We also agree with plaintiff that under MCL 280.321; MSA 11.1321 the drain commissioner is required to obtain a release of right-of-way before the sewers may be installed. We do not agree with defendants' argument that abutting landowners may not claim any property interest in land within or under a public road (see section II, supra) and that, therefore, the Drain Code may be interpreted as only requiring the drain commissioner to obtain a release for the construction of drainage ditches outside the pavement and shoulders of a highway.

V

We conclude that neither the general highway law nor the Drain Code of 1956 authorizes defendants to construct the sewers without first obtaining releases from plaintiff. The proposed sewers are not within the scope of the Mt. Hope Highway easement. The circuit court orders of April 8 and April 12, 1984, are reversed. This case is remanded to the circuit court for:

(1) the issuance of a writ of mandamus against the Drain Commissioner requiring her not to allow the sewer construction to proceed unless and until she obtains the statutorily required releases from *284 plaintiff, or defendants otherwise obtain title to the property or a right-of-way for the laying of the sewers, and

(2) the issuance of a permanent injunction against all defendants prohibiting them from proceeding with the sewer project or otherwise interfering with plaintiff's property rights in conjunction therewith unless and until the same conditions are satisfied.

The trial court's temporary restraining order shall continue until further order of the circuit court. We retain no jurisdiction.

Reversed and remanded.

NOTES

[*] Circuit judge, sitting on the Court of Appeals by assignment.
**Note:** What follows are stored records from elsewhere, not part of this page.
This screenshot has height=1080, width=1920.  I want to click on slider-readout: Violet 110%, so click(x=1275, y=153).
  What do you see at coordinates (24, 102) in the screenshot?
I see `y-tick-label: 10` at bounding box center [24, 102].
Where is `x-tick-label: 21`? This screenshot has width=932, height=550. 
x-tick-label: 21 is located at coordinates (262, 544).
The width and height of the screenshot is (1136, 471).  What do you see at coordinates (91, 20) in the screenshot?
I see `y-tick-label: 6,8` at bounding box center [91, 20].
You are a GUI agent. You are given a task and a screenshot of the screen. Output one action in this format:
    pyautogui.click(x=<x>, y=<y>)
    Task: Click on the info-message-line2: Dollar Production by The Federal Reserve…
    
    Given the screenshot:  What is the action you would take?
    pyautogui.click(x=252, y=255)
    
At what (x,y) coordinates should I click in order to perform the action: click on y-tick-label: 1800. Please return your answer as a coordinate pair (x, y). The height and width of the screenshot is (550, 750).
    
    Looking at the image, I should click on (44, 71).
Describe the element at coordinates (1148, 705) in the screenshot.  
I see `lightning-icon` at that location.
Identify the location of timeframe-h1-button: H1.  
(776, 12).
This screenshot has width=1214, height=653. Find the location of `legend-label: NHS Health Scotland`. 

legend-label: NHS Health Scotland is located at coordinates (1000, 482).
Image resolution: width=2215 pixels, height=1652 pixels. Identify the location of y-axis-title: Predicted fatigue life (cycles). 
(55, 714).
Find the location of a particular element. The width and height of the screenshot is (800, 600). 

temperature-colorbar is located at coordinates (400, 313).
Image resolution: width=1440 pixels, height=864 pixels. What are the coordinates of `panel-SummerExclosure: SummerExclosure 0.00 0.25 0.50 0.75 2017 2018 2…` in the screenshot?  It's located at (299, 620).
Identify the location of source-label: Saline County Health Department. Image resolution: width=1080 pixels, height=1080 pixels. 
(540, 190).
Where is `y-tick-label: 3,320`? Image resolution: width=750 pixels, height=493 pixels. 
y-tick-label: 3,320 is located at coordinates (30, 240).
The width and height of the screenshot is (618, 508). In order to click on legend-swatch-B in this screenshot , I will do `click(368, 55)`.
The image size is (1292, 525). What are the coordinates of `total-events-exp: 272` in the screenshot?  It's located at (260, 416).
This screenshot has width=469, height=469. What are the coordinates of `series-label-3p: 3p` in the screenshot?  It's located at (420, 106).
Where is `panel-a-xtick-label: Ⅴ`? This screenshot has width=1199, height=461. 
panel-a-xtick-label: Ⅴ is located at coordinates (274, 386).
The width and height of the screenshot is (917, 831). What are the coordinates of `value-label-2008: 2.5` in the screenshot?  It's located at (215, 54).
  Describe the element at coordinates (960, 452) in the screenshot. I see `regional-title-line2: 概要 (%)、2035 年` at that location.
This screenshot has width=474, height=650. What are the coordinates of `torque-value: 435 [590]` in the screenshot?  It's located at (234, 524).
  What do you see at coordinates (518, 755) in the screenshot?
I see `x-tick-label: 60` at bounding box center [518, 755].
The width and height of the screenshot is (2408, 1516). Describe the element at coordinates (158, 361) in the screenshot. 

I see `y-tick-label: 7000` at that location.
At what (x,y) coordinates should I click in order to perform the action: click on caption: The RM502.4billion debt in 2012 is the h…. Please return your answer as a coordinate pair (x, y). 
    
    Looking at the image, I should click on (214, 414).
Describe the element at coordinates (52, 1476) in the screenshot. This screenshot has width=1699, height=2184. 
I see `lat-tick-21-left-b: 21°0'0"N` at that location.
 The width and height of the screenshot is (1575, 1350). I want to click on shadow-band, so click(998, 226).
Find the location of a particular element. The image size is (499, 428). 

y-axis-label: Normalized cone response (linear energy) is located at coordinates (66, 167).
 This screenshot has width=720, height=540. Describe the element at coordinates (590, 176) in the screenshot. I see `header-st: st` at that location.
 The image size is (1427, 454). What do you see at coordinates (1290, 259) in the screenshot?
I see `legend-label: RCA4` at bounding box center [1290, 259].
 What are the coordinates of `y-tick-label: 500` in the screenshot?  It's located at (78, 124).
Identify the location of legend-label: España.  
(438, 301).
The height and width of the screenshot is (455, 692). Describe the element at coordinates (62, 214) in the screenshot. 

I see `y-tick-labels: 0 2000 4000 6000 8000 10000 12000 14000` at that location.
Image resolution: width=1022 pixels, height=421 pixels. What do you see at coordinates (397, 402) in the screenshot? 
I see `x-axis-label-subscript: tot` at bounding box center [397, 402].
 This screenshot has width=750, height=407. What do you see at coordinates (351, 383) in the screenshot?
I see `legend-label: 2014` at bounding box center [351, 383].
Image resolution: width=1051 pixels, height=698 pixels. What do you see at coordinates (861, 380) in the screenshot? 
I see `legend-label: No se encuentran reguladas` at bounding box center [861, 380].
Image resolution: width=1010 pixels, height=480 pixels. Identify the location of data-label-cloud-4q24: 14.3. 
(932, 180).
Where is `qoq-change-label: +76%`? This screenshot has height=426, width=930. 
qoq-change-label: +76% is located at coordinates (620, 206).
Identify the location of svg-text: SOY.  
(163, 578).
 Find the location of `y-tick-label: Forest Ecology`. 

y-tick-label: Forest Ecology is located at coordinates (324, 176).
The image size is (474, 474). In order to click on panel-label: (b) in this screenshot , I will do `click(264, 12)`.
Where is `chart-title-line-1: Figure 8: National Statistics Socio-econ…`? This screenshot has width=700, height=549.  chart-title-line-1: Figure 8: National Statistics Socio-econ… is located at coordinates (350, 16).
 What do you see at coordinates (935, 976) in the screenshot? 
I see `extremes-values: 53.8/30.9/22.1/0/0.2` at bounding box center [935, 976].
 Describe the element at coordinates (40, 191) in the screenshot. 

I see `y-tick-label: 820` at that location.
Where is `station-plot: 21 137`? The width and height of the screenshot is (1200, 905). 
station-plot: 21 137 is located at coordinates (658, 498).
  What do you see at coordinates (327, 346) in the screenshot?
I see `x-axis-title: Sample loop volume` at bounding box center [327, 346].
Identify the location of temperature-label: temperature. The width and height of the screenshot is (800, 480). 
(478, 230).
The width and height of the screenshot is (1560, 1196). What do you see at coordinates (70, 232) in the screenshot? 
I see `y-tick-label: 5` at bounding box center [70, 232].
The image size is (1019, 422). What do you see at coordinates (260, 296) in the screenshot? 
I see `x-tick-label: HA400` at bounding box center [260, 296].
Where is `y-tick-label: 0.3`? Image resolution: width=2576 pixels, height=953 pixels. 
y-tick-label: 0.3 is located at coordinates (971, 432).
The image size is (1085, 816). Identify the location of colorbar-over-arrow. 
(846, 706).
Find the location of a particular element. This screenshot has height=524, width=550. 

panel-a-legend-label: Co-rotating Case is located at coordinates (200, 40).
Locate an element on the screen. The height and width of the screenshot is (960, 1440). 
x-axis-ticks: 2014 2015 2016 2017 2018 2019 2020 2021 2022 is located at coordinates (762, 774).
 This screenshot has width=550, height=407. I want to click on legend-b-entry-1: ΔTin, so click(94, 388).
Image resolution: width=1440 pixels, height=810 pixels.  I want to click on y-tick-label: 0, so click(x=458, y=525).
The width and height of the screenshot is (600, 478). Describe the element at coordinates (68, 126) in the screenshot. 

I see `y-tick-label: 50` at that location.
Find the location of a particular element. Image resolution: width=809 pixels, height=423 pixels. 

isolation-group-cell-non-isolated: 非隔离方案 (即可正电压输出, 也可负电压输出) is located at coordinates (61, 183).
[1] Defendants apparently assume that the road commission's and drain commissioner's duties have been properly delegated to BCBS, and it therefore has somehow become a municipality. Defendants cite no authority for such proposition and we question the ability of a municipality to delegate the decision to construct a sewer to a private corporation. However, even if such delegation is proper, BCBS's authority could not exceed that of the road commission or drain commissioner, Cuming v Prang, 24 Mich. 514 (1872), and in any case, the construction remains a private undertaking and not the work of the municipality for benefit of the general public.